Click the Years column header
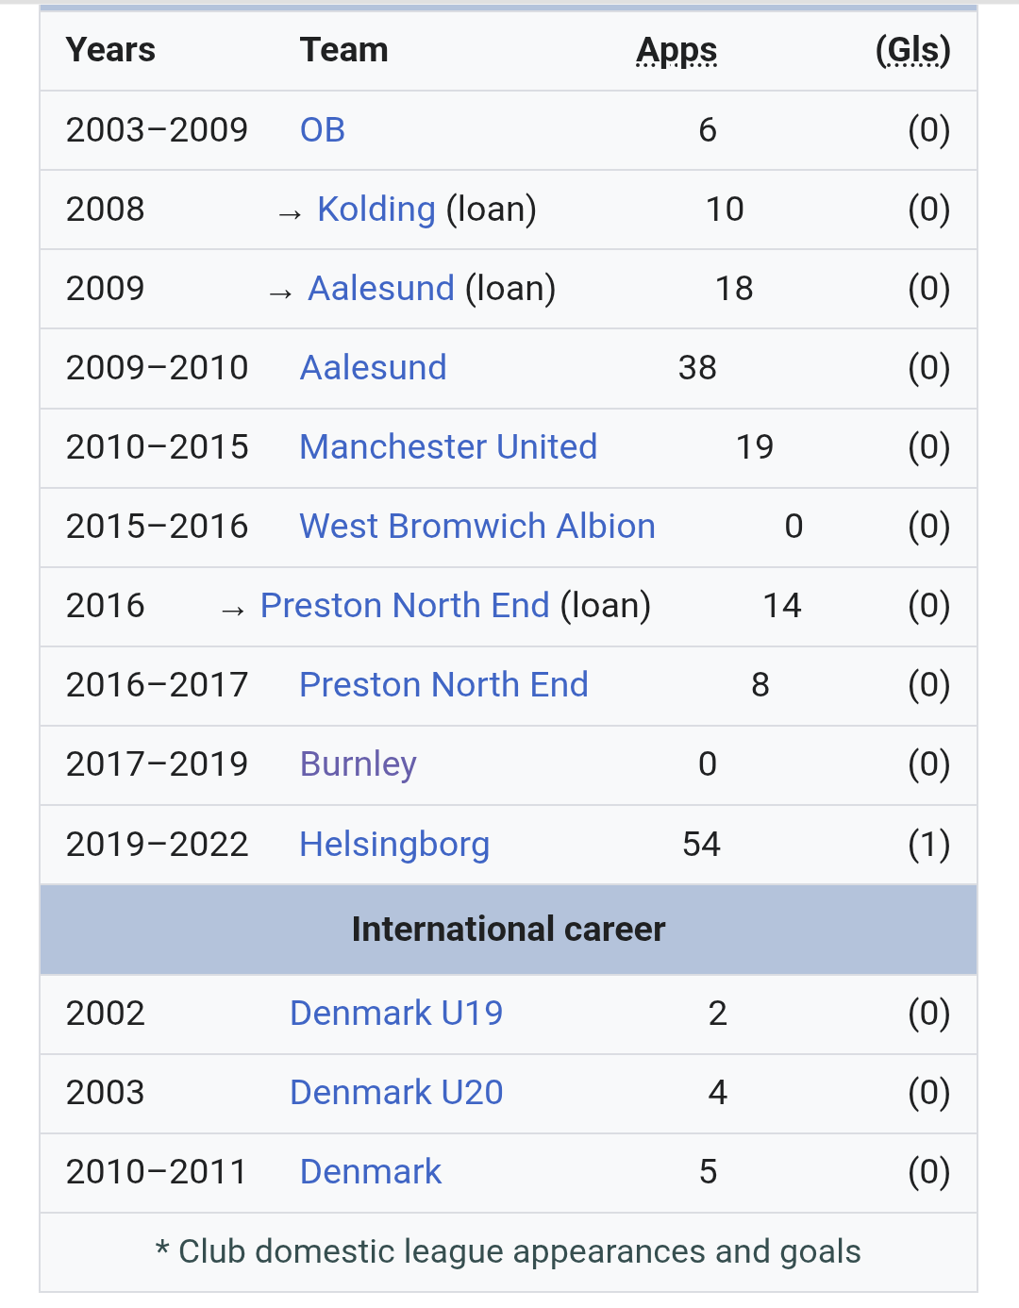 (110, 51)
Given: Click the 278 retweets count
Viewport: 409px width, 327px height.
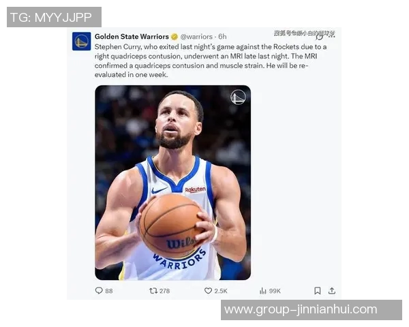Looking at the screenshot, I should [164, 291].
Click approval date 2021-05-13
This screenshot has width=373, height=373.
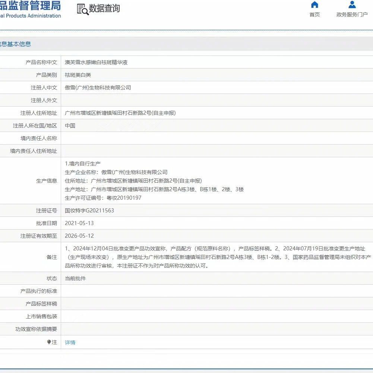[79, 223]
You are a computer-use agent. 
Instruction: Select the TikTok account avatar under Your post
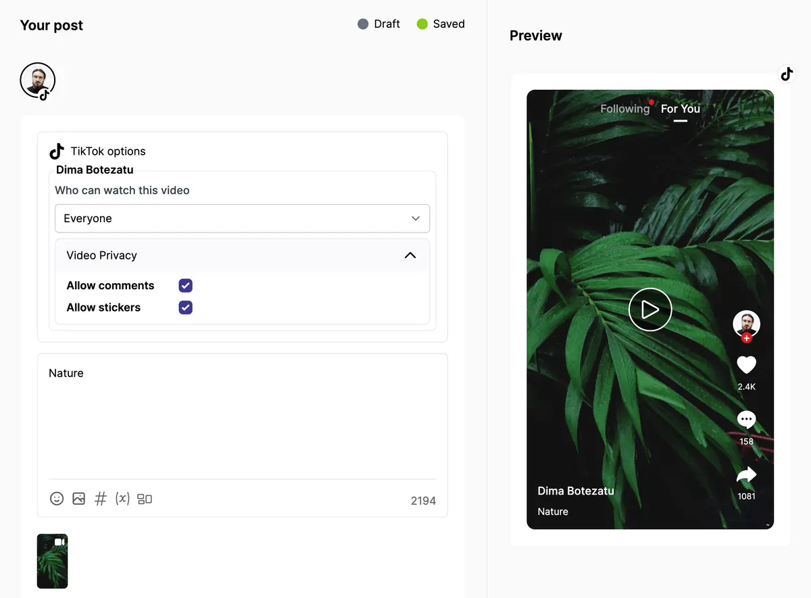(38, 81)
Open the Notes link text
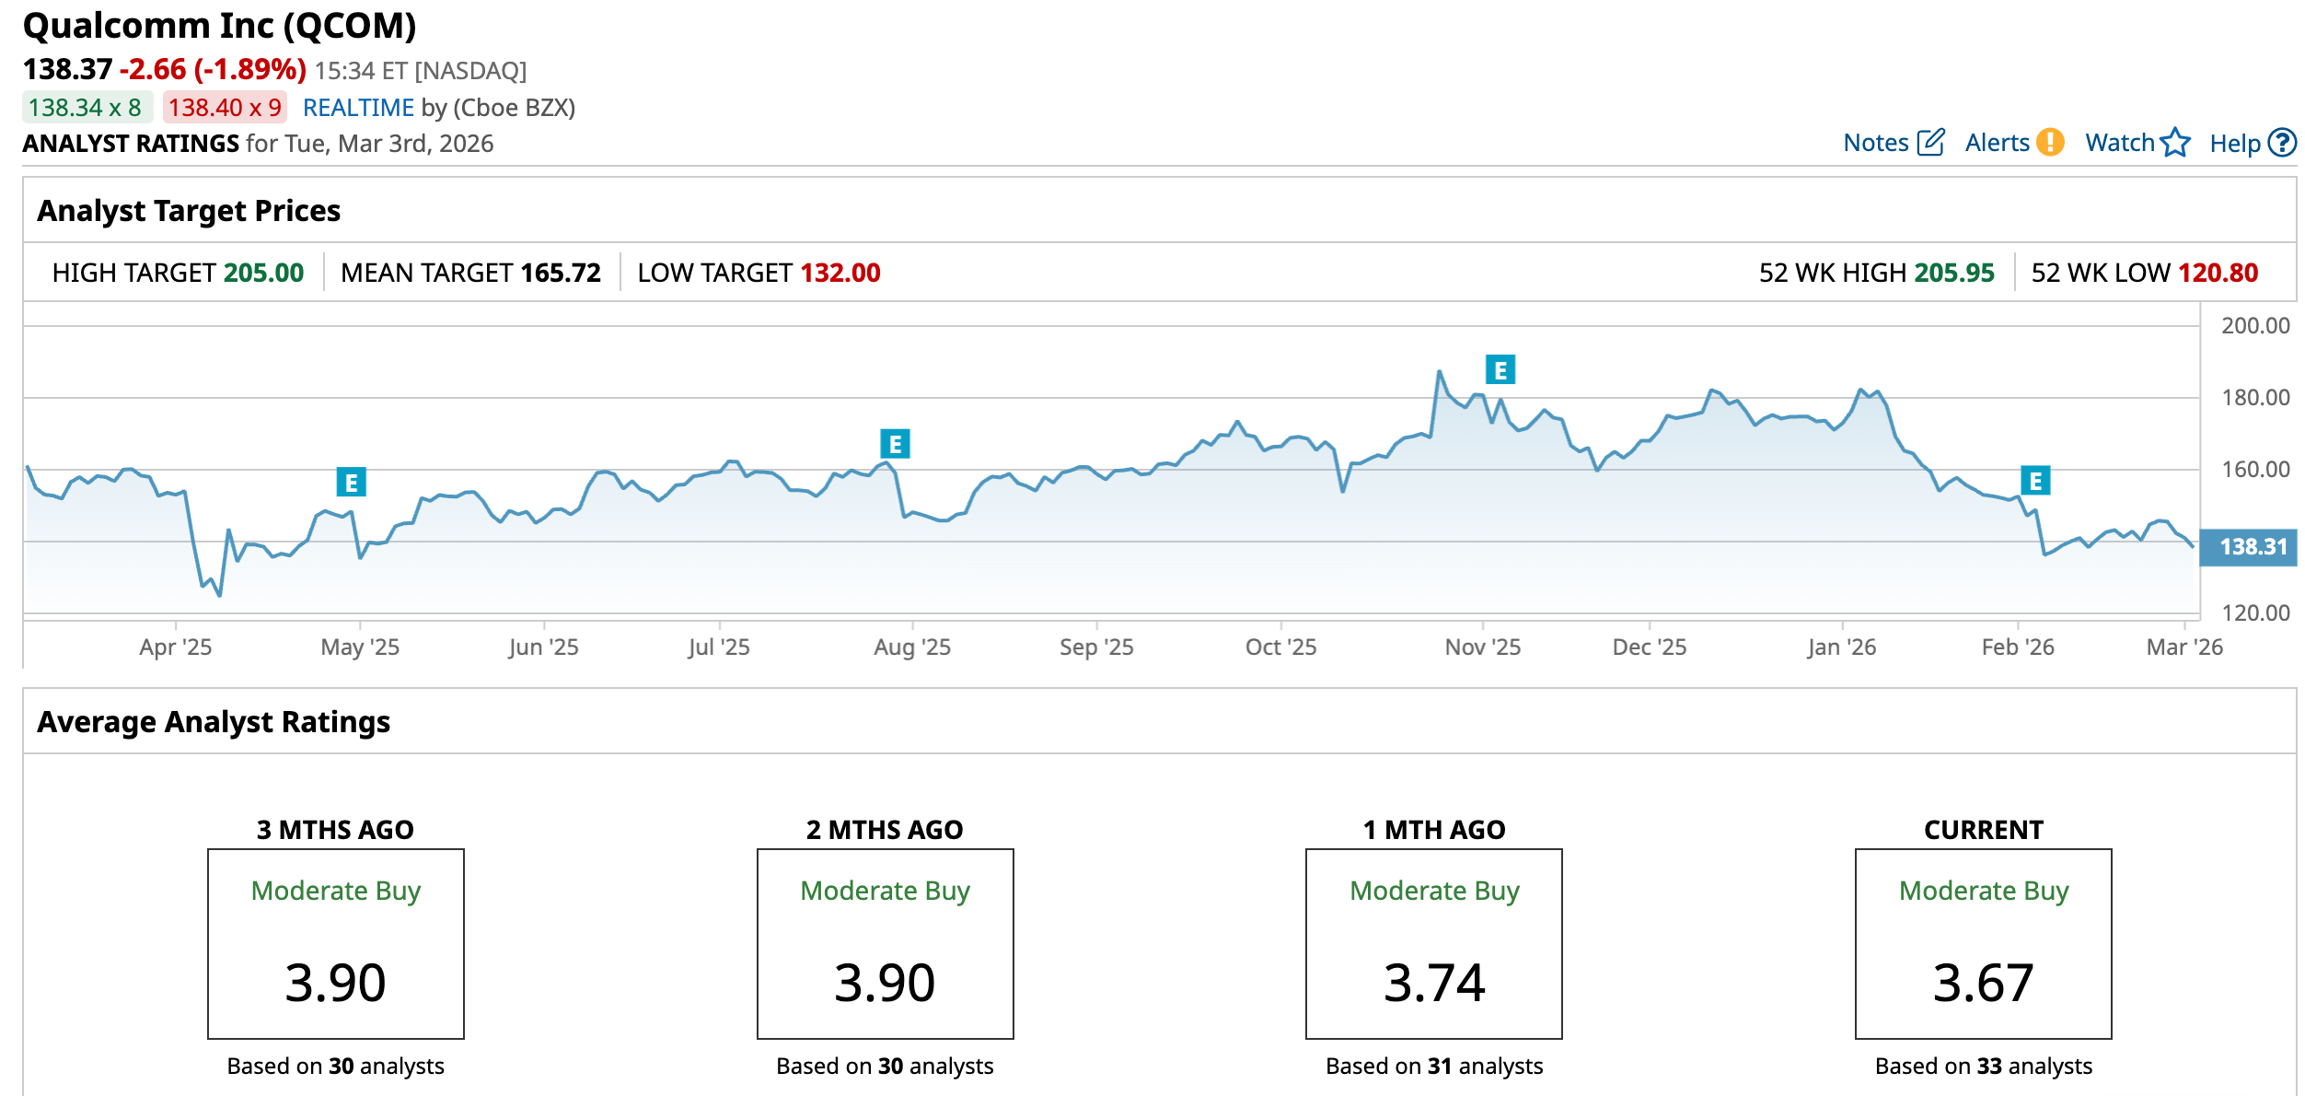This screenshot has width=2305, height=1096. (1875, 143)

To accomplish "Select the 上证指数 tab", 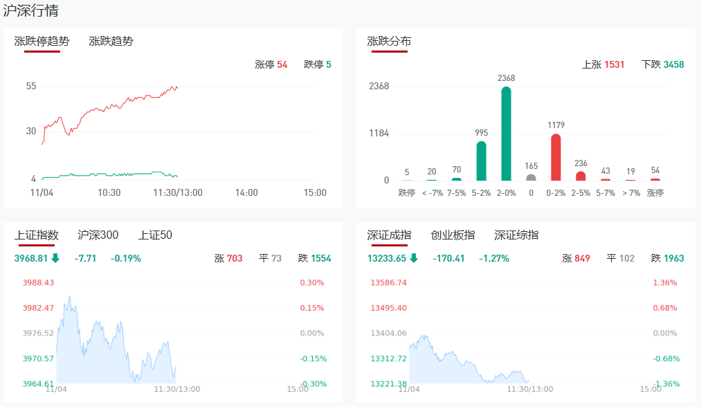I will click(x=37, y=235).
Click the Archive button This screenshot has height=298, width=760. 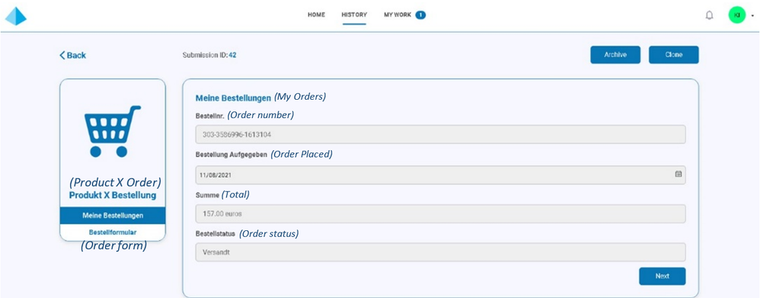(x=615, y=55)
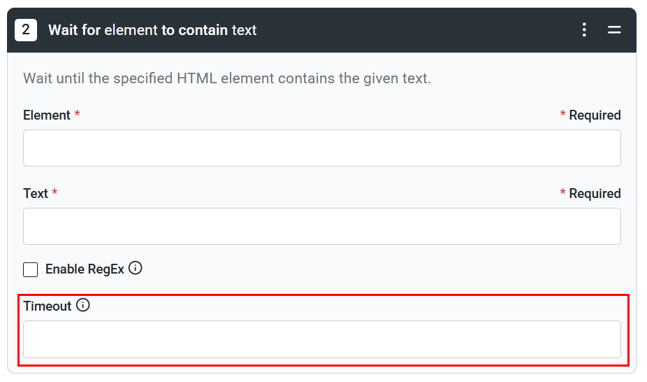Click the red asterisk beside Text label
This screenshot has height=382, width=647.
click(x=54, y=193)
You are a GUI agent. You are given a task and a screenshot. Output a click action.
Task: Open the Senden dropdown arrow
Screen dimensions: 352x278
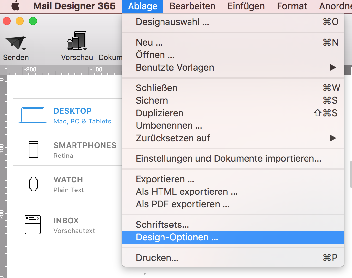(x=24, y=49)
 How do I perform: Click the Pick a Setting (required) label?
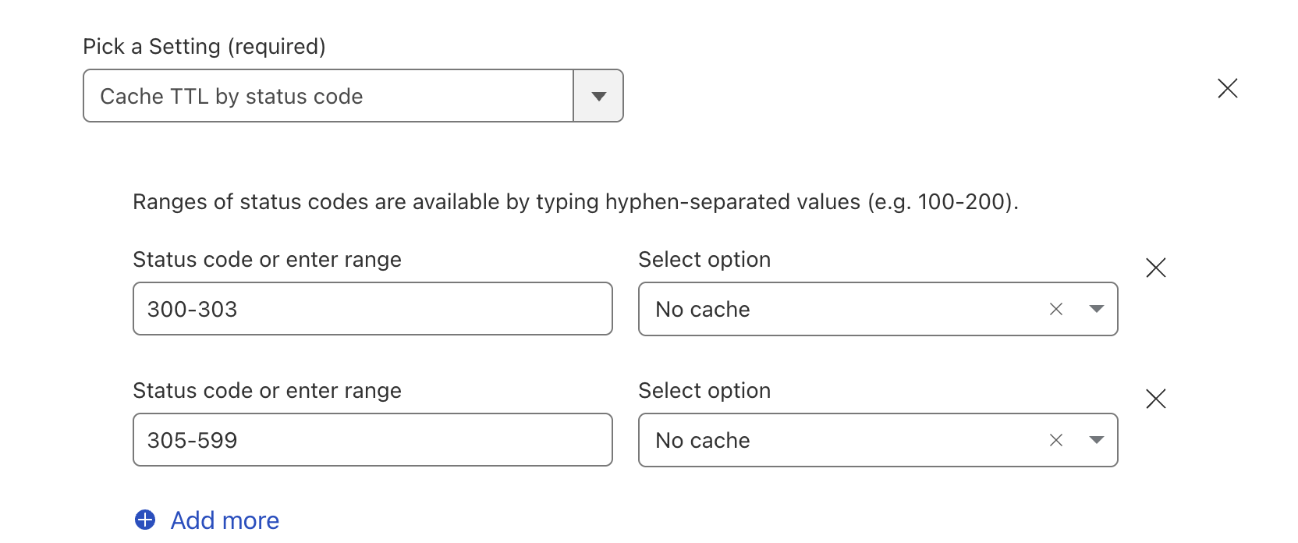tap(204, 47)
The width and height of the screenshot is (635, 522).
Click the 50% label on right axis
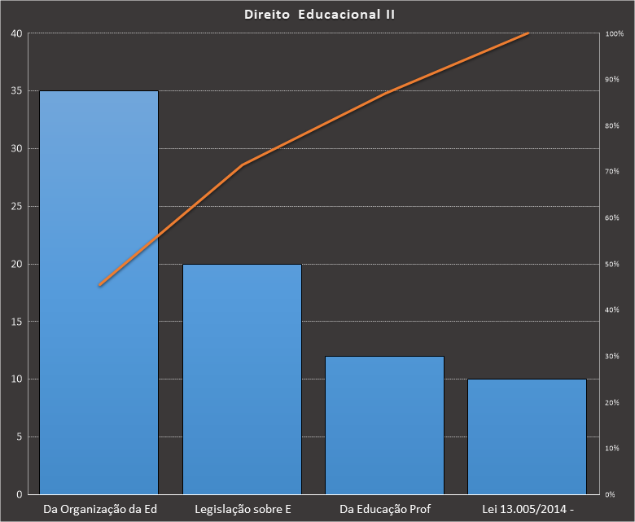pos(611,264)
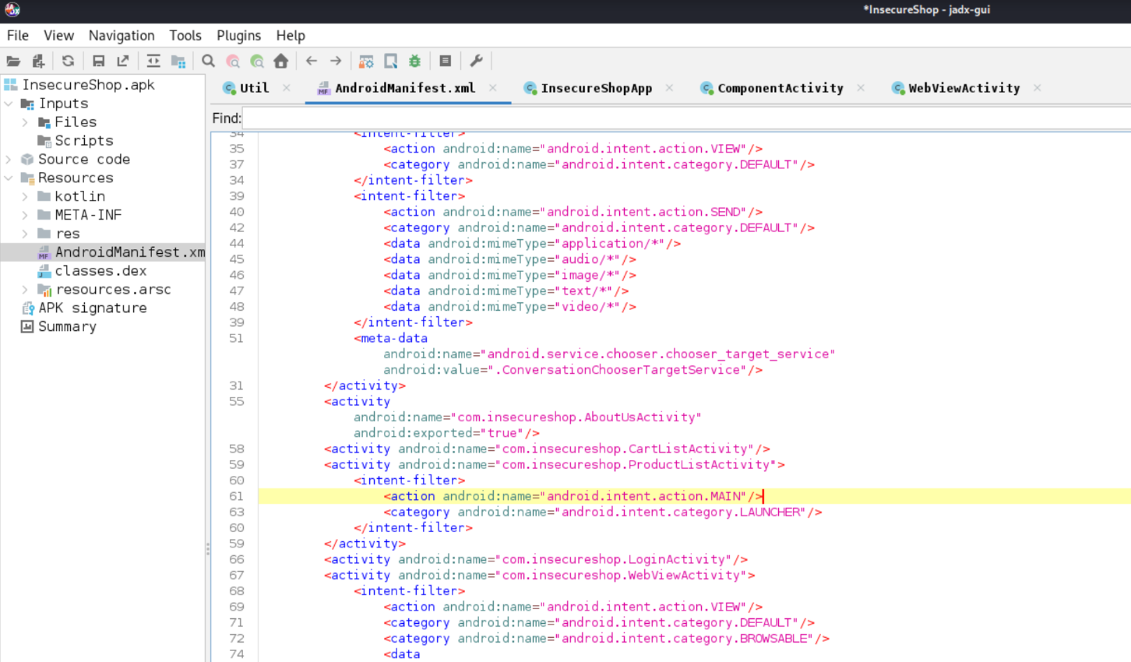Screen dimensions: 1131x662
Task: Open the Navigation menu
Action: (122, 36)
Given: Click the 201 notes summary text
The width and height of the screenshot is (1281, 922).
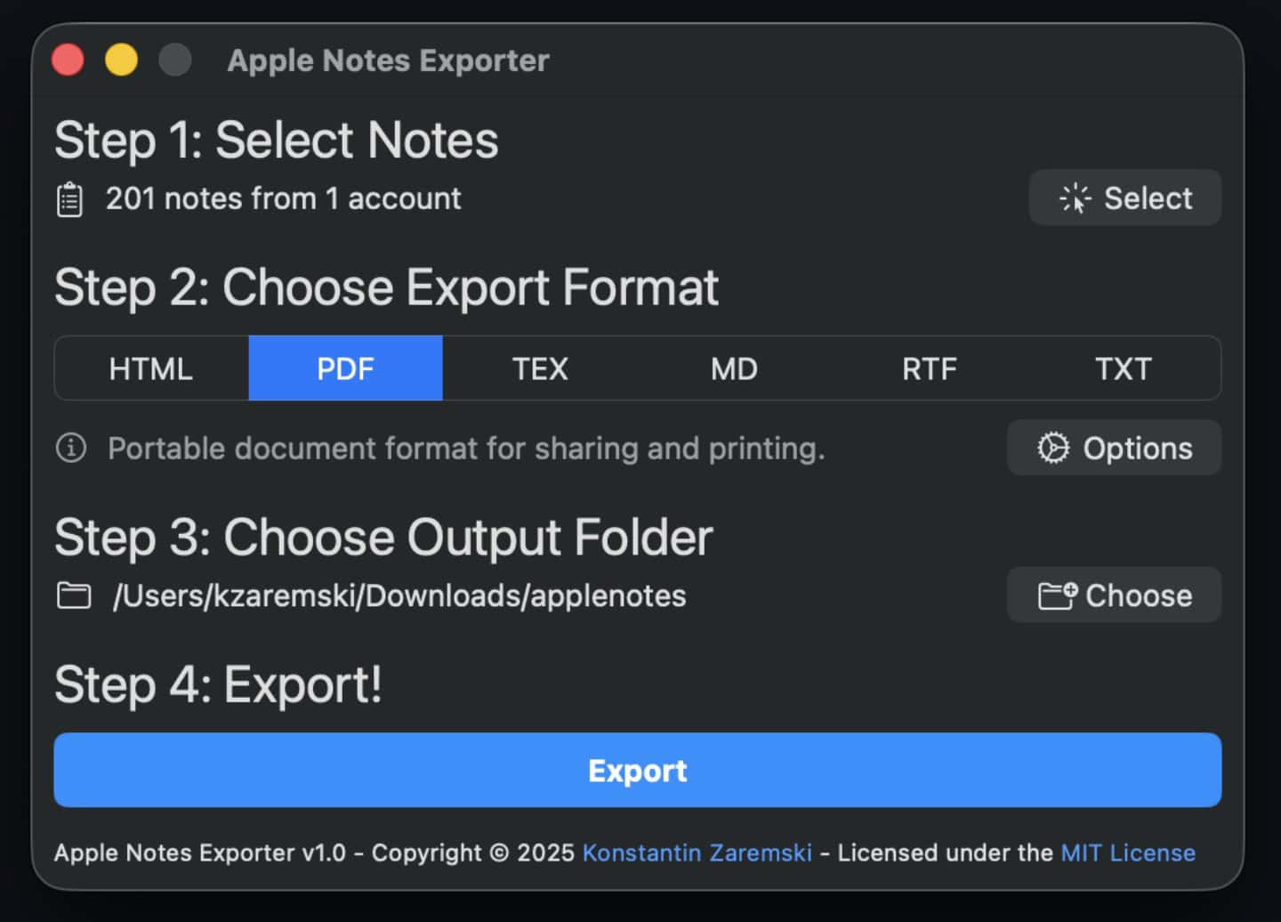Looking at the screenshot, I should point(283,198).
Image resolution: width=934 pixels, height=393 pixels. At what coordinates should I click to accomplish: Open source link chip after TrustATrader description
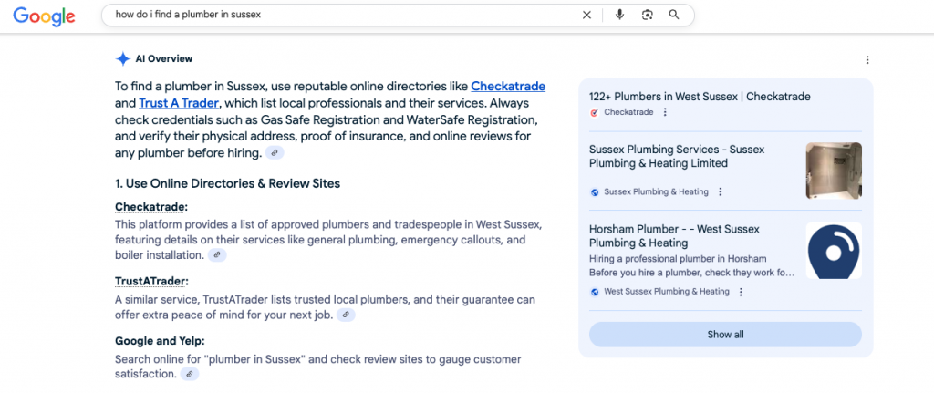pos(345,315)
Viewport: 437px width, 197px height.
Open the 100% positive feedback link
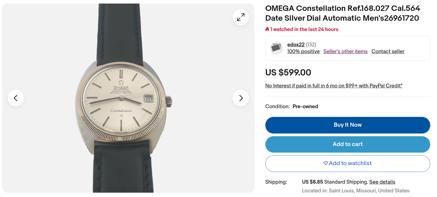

_ _ _ _ _

**PROBLEM TO SOLVE**:
Switch "label" to "caption" in the part that opens with the line containing "How do I perform: Click" and closes with the last line above, then write out only that part with everything else unchanged and the pictures left out.

**SOLUTION BELOW**:
 How do I perform: Click the Pick a Setting (required) caption?
tap(204, 47)
The width and height of the screenshot is (635, 522).
Click the 50% caption on right axis
pos(611,264)
Screen dimensions: 1131x662
Task: Open the Navigation menu
Action: (122, 36)
Given: Click the 201 notes summary text
The width and height of the screenshot is (1281, 922).
Looking at the screenshot, I should point(283,198).
Image resolution: width=934 pixels, height=393 pixels. At what coordinates should I click to accomplish: Open source link chip after TrustATrader description
pos(345,315)
Viewport: 437px width, 197px height.
Open the 100% positive feedback link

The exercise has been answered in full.